Раздался страшный шум, и некоторое время, оглушенный падением, я не двигался с места. Едва я собрался встать, как появился дядя Том со свечою в руке.
«Что случилось, Жюль? – с испугом спросил он меня.
– Ничего, дядюшка, это потолок… (дядя взглянул на потолок). Я хотел повесить… (дядя посмотрел во круг, чтобы увидеть, что именно я хотел повесить)… а потом, в то время как… тогда я упал… а затем… я упал.
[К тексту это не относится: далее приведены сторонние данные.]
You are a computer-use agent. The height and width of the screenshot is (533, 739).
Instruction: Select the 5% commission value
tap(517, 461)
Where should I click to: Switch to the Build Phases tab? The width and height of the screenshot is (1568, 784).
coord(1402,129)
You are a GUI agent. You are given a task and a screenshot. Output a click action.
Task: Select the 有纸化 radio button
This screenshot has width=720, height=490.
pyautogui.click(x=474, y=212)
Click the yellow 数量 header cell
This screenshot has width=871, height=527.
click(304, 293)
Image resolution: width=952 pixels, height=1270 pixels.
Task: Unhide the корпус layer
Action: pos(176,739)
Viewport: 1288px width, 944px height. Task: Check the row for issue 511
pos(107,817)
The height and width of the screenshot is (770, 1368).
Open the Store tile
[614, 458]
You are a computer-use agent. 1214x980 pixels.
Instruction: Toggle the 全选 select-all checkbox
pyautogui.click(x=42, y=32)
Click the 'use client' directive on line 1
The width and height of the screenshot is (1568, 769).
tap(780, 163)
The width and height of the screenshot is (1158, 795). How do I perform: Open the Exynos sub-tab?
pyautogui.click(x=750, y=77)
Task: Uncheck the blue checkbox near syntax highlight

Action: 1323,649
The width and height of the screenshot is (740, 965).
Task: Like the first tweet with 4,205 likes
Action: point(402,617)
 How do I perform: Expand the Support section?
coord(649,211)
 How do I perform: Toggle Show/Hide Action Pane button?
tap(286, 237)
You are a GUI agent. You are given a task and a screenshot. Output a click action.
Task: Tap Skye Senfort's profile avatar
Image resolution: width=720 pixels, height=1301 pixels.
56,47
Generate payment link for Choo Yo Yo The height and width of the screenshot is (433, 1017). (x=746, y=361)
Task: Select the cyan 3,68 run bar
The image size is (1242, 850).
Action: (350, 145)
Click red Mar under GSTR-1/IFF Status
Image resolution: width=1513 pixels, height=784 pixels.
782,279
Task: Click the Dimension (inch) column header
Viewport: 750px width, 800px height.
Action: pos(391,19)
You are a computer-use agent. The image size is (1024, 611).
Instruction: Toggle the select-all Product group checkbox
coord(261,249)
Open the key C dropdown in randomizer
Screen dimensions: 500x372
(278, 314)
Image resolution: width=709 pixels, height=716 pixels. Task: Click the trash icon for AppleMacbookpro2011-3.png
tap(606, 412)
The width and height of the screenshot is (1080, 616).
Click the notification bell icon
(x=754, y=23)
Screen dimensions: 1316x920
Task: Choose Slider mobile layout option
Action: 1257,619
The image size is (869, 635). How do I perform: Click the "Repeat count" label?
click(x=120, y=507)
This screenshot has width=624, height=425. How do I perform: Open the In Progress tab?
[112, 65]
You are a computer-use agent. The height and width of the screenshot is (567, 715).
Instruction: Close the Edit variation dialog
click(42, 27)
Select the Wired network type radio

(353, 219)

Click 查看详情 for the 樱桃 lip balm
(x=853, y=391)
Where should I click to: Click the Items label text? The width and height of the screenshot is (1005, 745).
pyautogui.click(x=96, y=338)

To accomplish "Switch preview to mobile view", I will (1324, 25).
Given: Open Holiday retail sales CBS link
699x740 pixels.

– Очнись, очнись, мой дружок, – сказал дядя Том добрым голосом. – Падение, очевидно, задело твои мозговые клетки и в этом причина несвязности твоей речи».
Он усадил меня и поспешил поднять с пола оба фолианта, поврежденные переплеты которых, несомненно, причинили ему больше волнения, чем разговор с прекрасной еврейкой. Он осторожно положил книги на стол и, повернувшись ко мне, взял меня за руку. Быстро нащупав указательным пальцем мой пульс, он спросил: «А что же ты хотел повесить?»
Этот вопрос страшно смутил меня, потому что, если сказать правду, в комнате не было ничего такого, что можно было бы повесить. Поэтому, зная мягкий и снисходительный нрав доброго дяди Тома, я уже готов был в эту минуту все рассказать, но воздержался.
Для тайны, которая жила у меня в душе, одной снисходительности было мало. Я нуждался в сочувствии, а мой дядя испытывал его только к отвлеченным научным идеям. Вот почему я не захотел открыть ему мое сердце: я боялся, что погибнет чувство, которое я ревниво желал сохранить для себя.
«Я хотел повесить… Ах, боже мой, уже!